> **What the task requires**: Copy the listing below word for word, keeping every line as it appears.

Some listing
┏━━
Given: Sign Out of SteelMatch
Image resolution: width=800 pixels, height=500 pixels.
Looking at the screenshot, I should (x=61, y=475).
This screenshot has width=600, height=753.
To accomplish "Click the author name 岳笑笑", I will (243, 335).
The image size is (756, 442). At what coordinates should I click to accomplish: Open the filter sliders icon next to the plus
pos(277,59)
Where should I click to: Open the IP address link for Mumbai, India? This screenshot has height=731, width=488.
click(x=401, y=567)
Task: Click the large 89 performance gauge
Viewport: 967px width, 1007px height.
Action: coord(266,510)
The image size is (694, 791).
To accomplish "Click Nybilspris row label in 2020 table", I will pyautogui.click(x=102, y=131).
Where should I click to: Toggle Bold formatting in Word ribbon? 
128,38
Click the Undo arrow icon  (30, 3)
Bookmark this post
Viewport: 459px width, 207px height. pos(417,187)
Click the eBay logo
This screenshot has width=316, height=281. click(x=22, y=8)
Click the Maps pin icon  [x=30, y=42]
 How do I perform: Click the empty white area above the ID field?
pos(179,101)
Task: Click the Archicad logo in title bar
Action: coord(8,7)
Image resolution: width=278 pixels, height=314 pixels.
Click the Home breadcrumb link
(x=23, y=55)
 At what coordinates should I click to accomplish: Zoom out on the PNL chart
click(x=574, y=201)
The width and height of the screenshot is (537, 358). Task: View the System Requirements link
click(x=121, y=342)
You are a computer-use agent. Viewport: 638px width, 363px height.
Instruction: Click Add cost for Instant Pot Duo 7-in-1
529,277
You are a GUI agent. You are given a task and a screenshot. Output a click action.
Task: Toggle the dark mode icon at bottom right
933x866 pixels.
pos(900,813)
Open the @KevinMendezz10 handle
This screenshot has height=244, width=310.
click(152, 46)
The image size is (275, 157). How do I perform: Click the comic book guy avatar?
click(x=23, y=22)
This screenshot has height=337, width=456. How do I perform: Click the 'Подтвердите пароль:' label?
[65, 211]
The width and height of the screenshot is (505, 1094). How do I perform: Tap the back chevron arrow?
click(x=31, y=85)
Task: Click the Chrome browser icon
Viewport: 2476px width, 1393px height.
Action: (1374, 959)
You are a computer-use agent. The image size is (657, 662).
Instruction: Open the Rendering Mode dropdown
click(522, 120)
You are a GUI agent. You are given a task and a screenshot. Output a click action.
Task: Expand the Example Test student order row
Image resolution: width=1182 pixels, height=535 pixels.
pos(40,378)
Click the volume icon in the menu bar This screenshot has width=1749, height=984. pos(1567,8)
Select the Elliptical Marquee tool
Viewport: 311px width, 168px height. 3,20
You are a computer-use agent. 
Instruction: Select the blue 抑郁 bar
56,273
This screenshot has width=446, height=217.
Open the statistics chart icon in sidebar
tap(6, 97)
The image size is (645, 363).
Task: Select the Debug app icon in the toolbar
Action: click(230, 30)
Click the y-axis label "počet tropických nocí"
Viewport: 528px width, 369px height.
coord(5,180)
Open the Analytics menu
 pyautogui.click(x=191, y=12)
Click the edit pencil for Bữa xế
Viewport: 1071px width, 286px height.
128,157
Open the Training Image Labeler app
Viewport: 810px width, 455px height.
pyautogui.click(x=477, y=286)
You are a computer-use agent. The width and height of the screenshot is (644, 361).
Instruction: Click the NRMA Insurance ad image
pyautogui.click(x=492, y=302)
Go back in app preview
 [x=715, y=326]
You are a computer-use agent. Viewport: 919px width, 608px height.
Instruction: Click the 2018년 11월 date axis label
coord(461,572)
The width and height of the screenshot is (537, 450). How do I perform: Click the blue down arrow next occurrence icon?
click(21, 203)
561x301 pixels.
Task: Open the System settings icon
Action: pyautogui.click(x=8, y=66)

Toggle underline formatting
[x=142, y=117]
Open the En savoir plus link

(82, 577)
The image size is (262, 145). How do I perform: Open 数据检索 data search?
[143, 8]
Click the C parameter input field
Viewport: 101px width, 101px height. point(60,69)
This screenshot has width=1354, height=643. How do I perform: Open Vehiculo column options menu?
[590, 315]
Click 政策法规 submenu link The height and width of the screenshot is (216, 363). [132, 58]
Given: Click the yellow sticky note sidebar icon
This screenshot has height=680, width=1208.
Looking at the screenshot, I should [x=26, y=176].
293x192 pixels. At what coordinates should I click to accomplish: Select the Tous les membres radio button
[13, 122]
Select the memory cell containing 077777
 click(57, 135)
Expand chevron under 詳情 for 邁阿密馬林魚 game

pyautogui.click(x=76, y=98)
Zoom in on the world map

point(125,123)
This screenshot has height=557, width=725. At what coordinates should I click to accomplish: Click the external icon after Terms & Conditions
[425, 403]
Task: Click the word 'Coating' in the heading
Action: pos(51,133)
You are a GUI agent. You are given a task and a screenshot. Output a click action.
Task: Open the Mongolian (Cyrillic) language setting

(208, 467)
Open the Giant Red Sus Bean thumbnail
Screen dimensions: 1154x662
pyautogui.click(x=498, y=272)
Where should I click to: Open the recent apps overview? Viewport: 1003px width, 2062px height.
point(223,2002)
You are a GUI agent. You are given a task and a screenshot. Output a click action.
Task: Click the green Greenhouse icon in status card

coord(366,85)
┗━━
> **Solution**:
Given: Sign Out of SteelMatch
Image resolution: width=800 pixels, height=500 pixels.
Looking at the screenshot, I should (x=61, y=475).
This screenshot has width=600, height=753.
To accomplish "Click the author name 岳笑笑", I will (243, 335).
The image size is (756, 442). At what coordinates should I click to accomplish: Open the filter sliders icon next to the plus
pos(277,59)
Where should I click to: Open the IP address link for Mumbai, India? This screenshot has height=731, width=488.
click(x=401, y=567)
Task: Click the large 89 performance gauge
Viewport: 967px width, 1007px height.
Action: coord(266,510)
The image size is (694, 791).
To accomplish "Click Nybilspris row label in 2020 table", I will pyautogui.click(x=102, y=131).
Where should I click to: Toggle Bold formatting in Word ribbon? 
128,38
Click the Undo arrow icon  (30, 3)
Bookmark this post
Viewport: 459px width, 207px height. pos(417,187)
Click the eBay logo
This screenshot has width=316, height=281. click(x=22, y=8)
Click the Maps pin icon  [x=30, y=42]
 How do I perform: Click the empty white area above the ID field?
pos(179,101)
Task: Click the Archicad logo in title bar
Action: coord(8,7)
Image resolution: width=278 pixels, height=314 pixels.
Click the Home breadcrumb link
(x=23, y=55)
 At what coordinates should I click to accomplish: Zoom out on the PNL chart
click(x=574, y=201)
The width and height of the screenshot is (537, 358). Task: View the System Requirements link
click(x=121, y=342)
You are a computer-use agent. Viewport: 638px width, 363px height.
Instruction: Click Add cost for Instant Pot Duo 7-in-1
529,277
You are a GUI agent. You are given a task and a screenshot. Output a click action.
Task: Toggle the dark mode icon at bottom right
933x866 pixels.
pos(900,813)
Open the @KevinMendezz10 handle
This screenshot has height=244, width=310.
click(152, 46)
The image size is (275, 157). How do I perform: Click the comic book guy avatar?
click(x=23, y=22)
This screenshot has height=337, width=456. How do I perform: Click the 'Подтвердите пароль:' label?
[65, 211]
The width and height of the screenshot is (505, 1094). How do I perform: Tap the back chevron arrow?
click(x=31, y=85)
Task: Click the Chrome browser icon
Viewport: 2476px width, 1393px height.
Action: (1374, 959)
You are a computer-use agent. The image size is (657, 662).
Instruction: Open the Rendering Mode dropdown
click(522, 120)
You are a GUI agent. You are given a task and a screenshot. Output a click action.
Task: Expand the Example Test student order row
Image resolution: width=1182 pixels, height=535 pixels.
pos(40,378)
Click the volume icon in the menu bar This screenshot has width=1749, height=984. pos(1567,8)
Select the Elliptical Marquee tool
Viewport: 311px width, 168px height. 3,20
You are a computer-use agent. 
Instruction: Select the blue 抑郁 bar
56,273
This screenshot has width=446, height=217.
Open the statistics chart icon in sidebar
tap(6, 97)
The image size is (645, 363).
Task: Select the Debug app icon in the toolbar
Action: click(230, 30)
Click the y-axis label "počet tropických nocí"
Viewport: 528px width, 369px height.
coord(5,180)
Open the Analytics menu
 pyautogui.click(x=191, y=12)
Click the edit pencil for Bữa xế
Viewport: 1071px width, 286px height.
128,157
Open the Training Image Labeler app
Viewport: 810px width, 455px height.
pyautogui.click(x=477, y=286)
You are a computer-use agent. The width and height of the screenshot is (644, 361).
Instruction: Click the NRMA Insurance ad image
pyautogui.click(x=492, y=302)
Go back in app preview
 [x=715, y=326]
You are a computer-use agent. Viewport: 919px width, 608px height.
Instruction: Click the 2018년 11월 date axis label
coord(461,572)
The width and height of the screenshot is (537, 450). How do I perform: Click the blue down arrow next occurrence icon?
click(21, 203)
561x301 pixels.
Task: Open the System settings icon
Action: pyautogui.click(x=8, y=66)

Toggle underline formatting
[x=142, y=117]
Open the En savoir plus link

(82, 577)
The image size is (262, 145). How do I perform: Open 数据检索 data search?
[143, 8]
Click the C parameter input field
Viewport: 101px width, 101px height. point(60,69)
This screenshot has width=1354, height=643. How do I perform: Open Vehiculo column options menu?
[590, 315]
Click 政策法规 submenu link The height and width of the screenshot is (216, 363). [132, 58]
Given: Click the yellow sticky note sidebar icon
This screenshot has height=680, width=1208.
Looking at the screenshot, I should [x=26, y=176].
293x192 pixels. At what coordinates should I click to accomplish: Select the Tous les membres radio button
[13, 122]
Select the memory cell containing 077777
 click(57, 135)
Expand chevron under 詳情 for 邁阿密馬林魚 game

pyautogui.click(x=76, y=98)
Zoom in on the world map

point(125,123)
This screenshot has height=557, width=725. At what coordinates should I click to accomplish: Click the external icon after Terms & Conditions
[425, 403]
Task: Click the word 'Coating' in the heading
Action: pos(51,133)
You are a GUI agent. You are given a task and a screenshot. Output a click action.
Task: Open the Mongolian (Cyrillic) language setting

(208, 467)
Open the Giant Red Sus Bean thumbnail
Screen dimensions: 1154x662
pyautogui.click(x=498, y=272)
Where should I click to: Open the recent apps overview? Viewport: 1003px width, 2062px height.
point(223,2002)
You are a GUI agent. You are given a task and a screenshot. Output a click action.
Task: Click the green Greenhouse icon in status card

coord(366,85)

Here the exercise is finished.